* PROVIDED INFORMATION
┌────────

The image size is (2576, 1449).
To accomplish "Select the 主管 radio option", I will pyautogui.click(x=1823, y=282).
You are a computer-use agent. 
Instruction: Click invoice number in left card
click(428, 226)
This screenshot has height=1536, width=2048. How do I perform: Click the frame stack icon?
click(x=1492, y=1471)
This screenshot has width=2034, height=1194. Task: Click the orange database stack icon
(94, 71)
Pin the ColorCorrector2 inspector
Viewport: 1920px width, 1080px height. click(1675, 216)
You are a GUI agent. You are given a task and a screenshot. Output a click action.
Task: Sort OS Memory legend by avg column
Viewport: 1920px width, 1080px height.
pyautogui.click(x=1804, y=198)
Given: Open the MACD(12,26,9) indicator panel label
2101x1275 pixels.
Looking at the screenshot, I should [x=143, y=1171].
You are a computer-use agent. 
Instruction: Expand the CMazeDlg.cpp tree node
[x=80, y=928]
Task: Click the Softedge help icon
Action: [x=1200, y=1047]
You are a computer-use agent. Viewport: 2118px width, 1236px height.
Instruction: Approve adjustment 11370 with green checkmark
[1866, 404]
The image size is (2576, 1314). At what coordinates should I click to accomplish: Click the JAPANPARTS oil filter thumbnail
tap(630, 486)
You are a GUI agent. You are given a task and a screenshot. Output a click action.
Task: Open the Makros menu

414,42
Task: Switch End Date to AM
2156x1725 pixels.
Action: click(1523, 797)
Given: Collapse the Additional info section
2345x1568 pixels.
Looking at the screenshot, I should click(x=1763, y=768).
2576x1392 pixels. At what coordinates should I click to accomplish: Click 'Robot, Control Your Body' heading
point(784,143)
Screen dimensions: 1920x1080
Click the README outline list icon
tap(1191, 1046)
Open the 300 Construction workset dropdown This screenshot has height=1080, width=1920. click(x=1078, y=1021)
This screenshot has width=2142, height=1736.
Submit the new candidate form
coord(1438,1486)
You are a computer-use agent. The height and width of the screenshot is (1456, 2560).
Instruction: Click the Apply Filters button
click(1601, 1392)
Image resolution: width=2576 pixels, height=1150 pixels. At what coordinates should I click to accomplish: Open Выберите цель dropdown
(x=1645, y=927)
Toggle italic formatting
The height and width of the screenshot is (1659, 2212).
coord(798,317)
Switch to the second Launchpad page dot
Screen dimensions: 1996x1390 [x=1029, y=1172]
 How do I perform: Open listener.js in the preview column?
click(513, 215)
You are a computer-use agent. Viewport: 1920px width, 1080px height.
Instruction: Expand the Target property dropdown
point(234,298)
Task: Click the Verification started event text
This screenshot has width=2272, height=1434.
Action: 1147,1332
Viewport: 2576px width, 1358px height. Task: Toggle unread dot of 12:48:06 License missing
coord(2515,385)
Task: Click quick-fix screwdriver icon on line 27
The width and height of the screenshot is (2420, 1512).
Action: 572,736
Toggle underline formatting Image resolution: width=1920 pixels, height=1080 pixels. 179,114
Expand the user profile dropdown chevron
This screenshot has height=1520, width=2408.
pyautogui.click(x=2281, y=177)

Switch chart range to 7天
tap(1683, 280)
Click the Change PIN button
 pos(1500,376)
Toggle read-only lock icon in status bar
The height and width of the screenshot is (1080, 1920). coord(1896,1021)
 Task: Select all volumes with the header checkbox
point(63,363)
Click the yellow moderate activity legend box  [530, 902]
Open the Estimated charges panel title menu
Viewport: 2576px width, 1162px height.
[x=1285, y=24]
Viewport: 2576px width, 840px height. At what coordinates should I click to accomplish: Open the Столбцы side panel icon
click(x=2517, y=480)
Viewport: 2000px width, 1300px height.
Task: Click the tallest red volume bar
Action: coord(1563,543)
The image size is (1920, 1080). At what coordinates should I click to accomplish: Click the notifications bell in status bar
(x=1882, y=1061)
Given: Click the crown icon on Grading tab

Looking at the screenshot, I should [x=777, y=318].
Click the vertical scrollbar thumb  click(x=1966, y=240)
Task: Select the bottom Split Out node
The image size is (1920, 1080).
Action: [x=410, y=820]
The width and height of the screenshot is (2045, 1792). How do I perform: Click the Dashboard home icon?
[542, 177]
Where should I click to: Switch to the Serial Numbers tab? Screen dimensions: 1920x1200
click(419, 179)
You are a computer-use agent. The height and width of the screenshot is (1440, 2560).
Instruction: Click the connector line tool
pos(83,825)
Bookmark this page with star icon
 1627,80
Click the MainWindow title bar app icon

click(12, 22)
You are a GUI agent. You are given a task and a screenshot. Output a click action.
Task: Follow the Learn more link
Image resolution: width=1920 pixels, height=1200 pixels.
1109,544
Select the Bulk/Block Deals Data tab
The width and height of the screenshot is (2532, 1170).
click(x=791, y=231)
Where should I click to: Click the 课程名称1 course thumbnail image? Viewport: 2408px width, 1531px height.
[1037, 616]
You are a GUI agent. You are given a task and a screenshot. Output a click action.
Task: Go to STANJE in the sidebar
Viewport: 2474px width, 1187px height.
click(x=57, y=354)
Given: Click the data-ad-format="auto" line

└────────

* WHAT TO WORK ON
Output all lines from the beginning of the data up to the line holding "This screenshot has width=2142, height=1736.", that line included, exactly as written.

* EXERCISE RESULT
The image size is (2576, 1449).
To accomplish "Select the 主管 radio option", I will pyautogui.click(x=1823, y=282).
You are a computer-use agent. 
Instruction: Click invoice number in left card
click(428, 226)
This screenshot has height=1536, width=2048. How do I perform: Click the frame stack icon?
click(x=1492, y=1471)
This screenshot has width=2034, height=1194. Task: Click the orange database stack icon
(94, 71)
Pin the ColorCorrector2 inspector
Viewport: 1920px width, 1080px height. click(1675, 216)
You are a GUI agent. You are given a task and a screenshot. Output a click action.
Task: Sort OS Memory legend by avg column
Viewport: 1920px width, 1080px height.
pyautogui.click(x=1804, y=198)
Given: Open the MACD(12,26,9) indicator panel label
2101x1275 pixels.
Looking at the screenshot, I should [x=143, y=1171].
You are a computer-use agent. 
Instruction: Expand the CMazeDlg.cpp tree node
[x=80, y=928]
Task: Click the Softedge help icon
Action: [x=1200, y=1047]
You are a computer-use agent. Viewport: 2118px width, 1236px height.
Instruction: Approve adjustment 11370 with green checkmark
[1866, 404]
The image size is (2576, 1314). At what coordinates should I click to accomplish: Click the JAPANPARTS oil filter thumbnail
tap(630, 486)
You are a GUI agent. You are given a task and a screenshot. Output a click action.
Task: Open the Makros menu

414,42
Task: Switch End Date to AM
2156x1725 pixels.
Action: click(1523, 797)
Given: Collapse the Additional info section
2345x1568 pixels.
Looking at the screenshot, I should click(x=1763, y=768).
2576x1392 pixels. At what coordinates should I click to accomplish: Click 'Robot, Control Your Body' heading
point(784,143)
Screen dimensions: 1920x1080
Click the README outline list icon
tap(1191, 1046)
Open the 300 Construction workset dropdown This screenshot has height=1080, width=1920. click(x=1078, y=1021)
This screenshot has width=2142, height=1736.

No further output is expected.